Bush's 2003 Budget Increases NASA Glenn Funding

By MALIA RULON, Associated Press Writer

WASHINGTON (AP) - President Bush's 2003 budget increases spending on the NASA Glenn Research Center and a host of defense-related programs while cutting dollars for highway projects and a closed uranium enrichment plant in southern Ohio.

Bush's $2.13 trillion budget submitted to Congress on Monday funds several programs important to the Cleveland space center, boosting its budget by nearly $100 million to $731.3 million.

This is a change from last year, when the Bush administration threatened to cut 8 percent of the center's funding. Ohio lawmakers later restored the deleted funds.

The president's budget request is considered the administration's opening offer in what normally involves months of negotiation with Congress.
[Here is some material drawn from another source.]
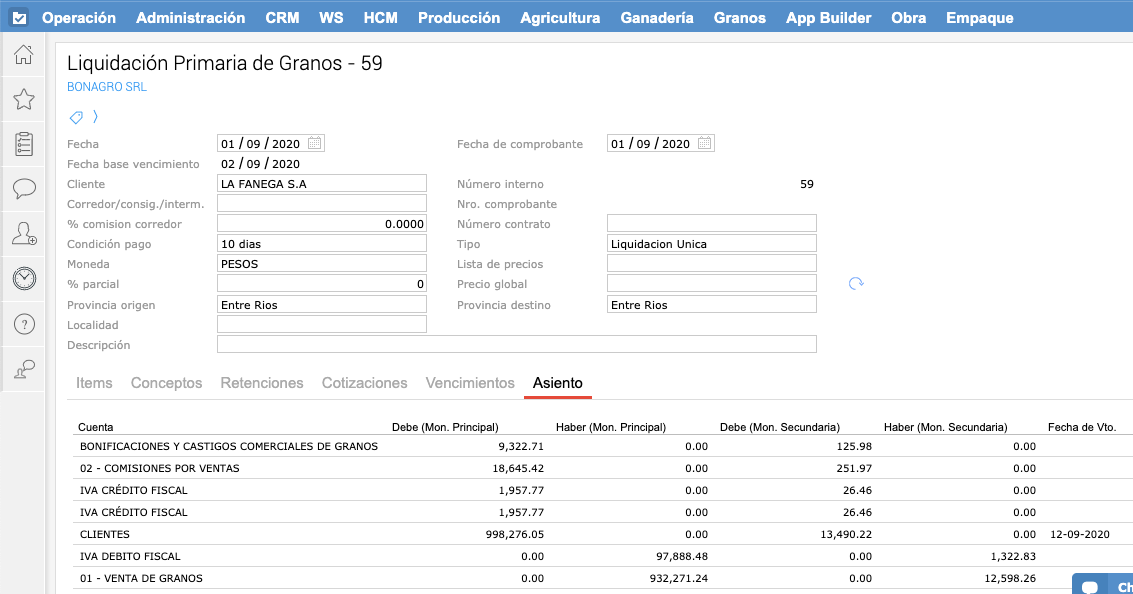Click the home icon in sidebar
This screenshot has height=594, width=1133.
pos(24,55)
The 2003 federal fiscal year starts Oct. 1.

Military spending in the budget increased dramatically across the nation. In Ohio, those increases could translate into higher funding for armored vehicle programs at the General Dynamics plant in Lima and new aircraft for Wright-Patterson Air Force Base near Dayton, according to Republican Sen. George Voinovich.

Some individual military projects in Ohio were featured in the budget, including $10.4 million to build a 144-room dormitory at Wright-Patterson, and $5 million to build a physical fitness facility at the Defense Logistics Agency in Columbus.
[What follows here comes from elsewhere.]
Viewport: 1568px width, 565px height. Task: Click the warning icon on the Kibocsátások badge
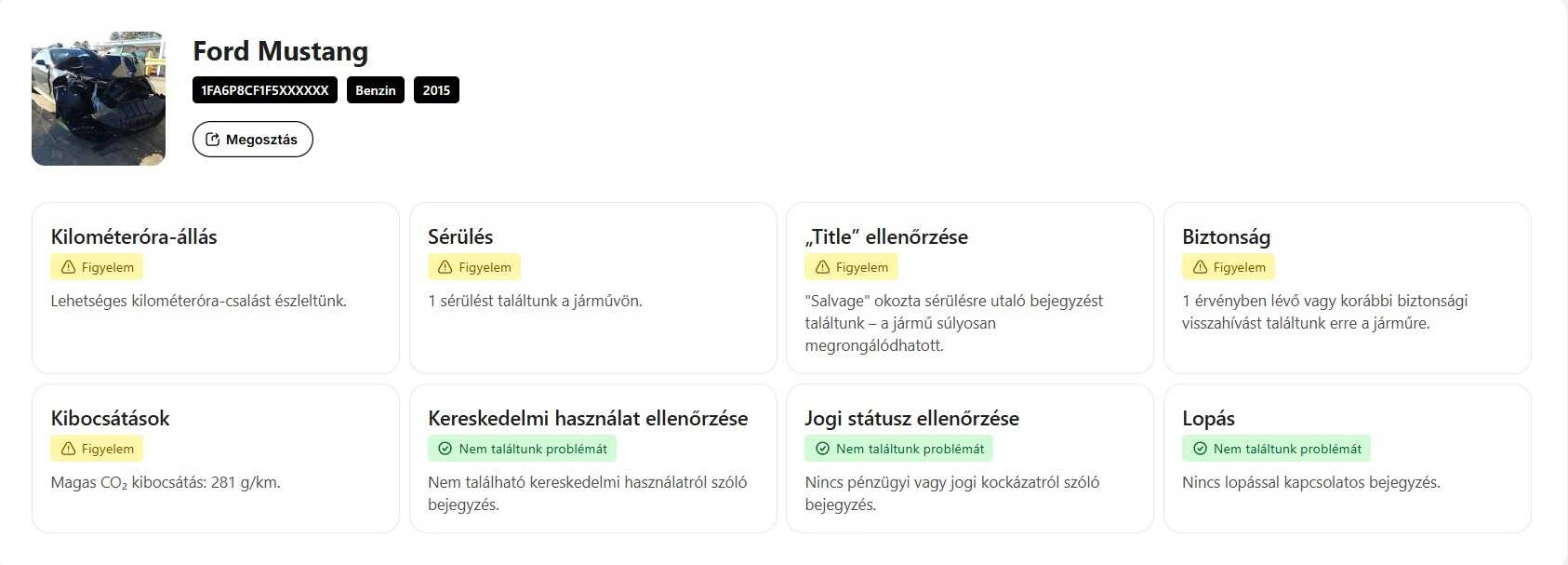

"The overall defense budget figure is a good news for Wright-Patterson," Republican Sen. Mike DeWine said. "It's a very comprehensive base. It's a very diverse base. When you have a significant increase in military spending, Wright-Patterson is going to do well."
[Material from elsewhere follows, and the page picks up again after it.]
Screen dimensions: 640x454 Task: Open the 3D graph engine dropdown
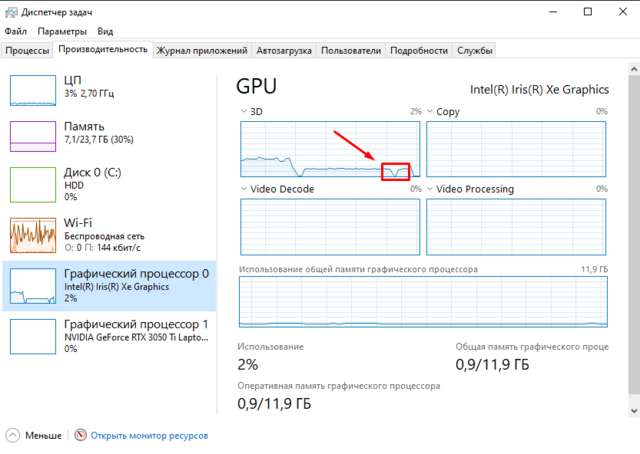[x=245, y=111]
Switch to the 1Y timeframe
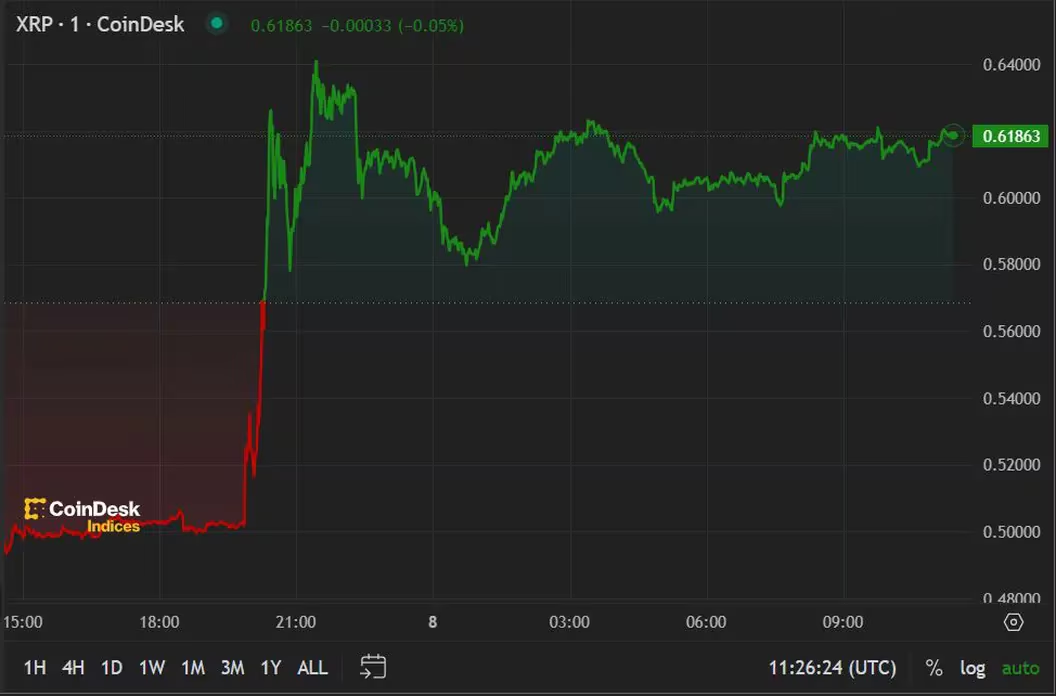The width and height of the screenshot is (1056, 696). [269, 667]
For the Portsmouth Gaseous Diffusion Plant in Piketon, Ohio, the administration's proposal included money both for cleanup and putting the closed facility on cold standby. However, the overall funding for Ohio's site and others in Oak Ridge, Tenn., and Paducah, Ky., decreased by $6.4 million to $167.9 million.

Another of Bush's reductions expected to hit the state is the $9 billion cut -- to $23 billion -- for nationwide highway spending.

"This is going to be a huge slash for Ohio," Rep. Ted Strickland said. "This administration is absolutely turning its back on our homeland needs."

Strickland, a Lucasville Democrat, said the Piketon cuts and reductions in highway funding are not the right way to finance America's war on terrorism.

While it's hard to make cuts, House Budget Committee member Rep. Rob Portman said, overall he supports the president's military buildup.

"Keeping the rest of government spending within limits is going to be our great challenge," said the Cincinnati Republican. "I'm ready to roll up my sleeves and do that."

The Energy Department budget included a slight increase in funding to clean up four contaminated weapons sites in Ohio, but didn't offer any additional details for how a proposed $800 million in additional cleanup funds would be administered.

Last year, Bush's budget request had proposed significant decreases in cleanup funding for weapons-related sites at Fernald near Cincinnati, Mound in Miamisburg, Ashtabula and Battelle Laboratories in Columbus.

As with NASA Glenn, lawmakers restored the funding in the final 2002 budget bill. This year, the Bush budget maintained that funding level at $419.7 million, an increase of just $1.3 million.

The Appalachian Regional Commission, which seeks to boost the economy of southern Ohio and other parts of Appalachia, was spared deep cuts.

The Bush budget allocates about $66 million for the agency's non-highway projects, which is $5 million less than this year's funding. Highway funding remained the same at $400 million.

The budget also gives a 47 percent increase to an Ohio park preparing for a Wright Brothers anniversary celebration. The president agreed to seek about $1.7 million for the Dayton Aviation Heritage National Historic Park, scheduled to open later this year.

Rep. Tony Hall's office called the increase "significant" but said it may not be enough to get the park ready for the December 2003 celebration, the centennial of the first flight by a plane built by Orville and Wilbur Wright.

"The idea is you want it to be in full swing before the visitors arrive in 2003, and we're running out of time," said Hall's spokesman, Michael Gessel.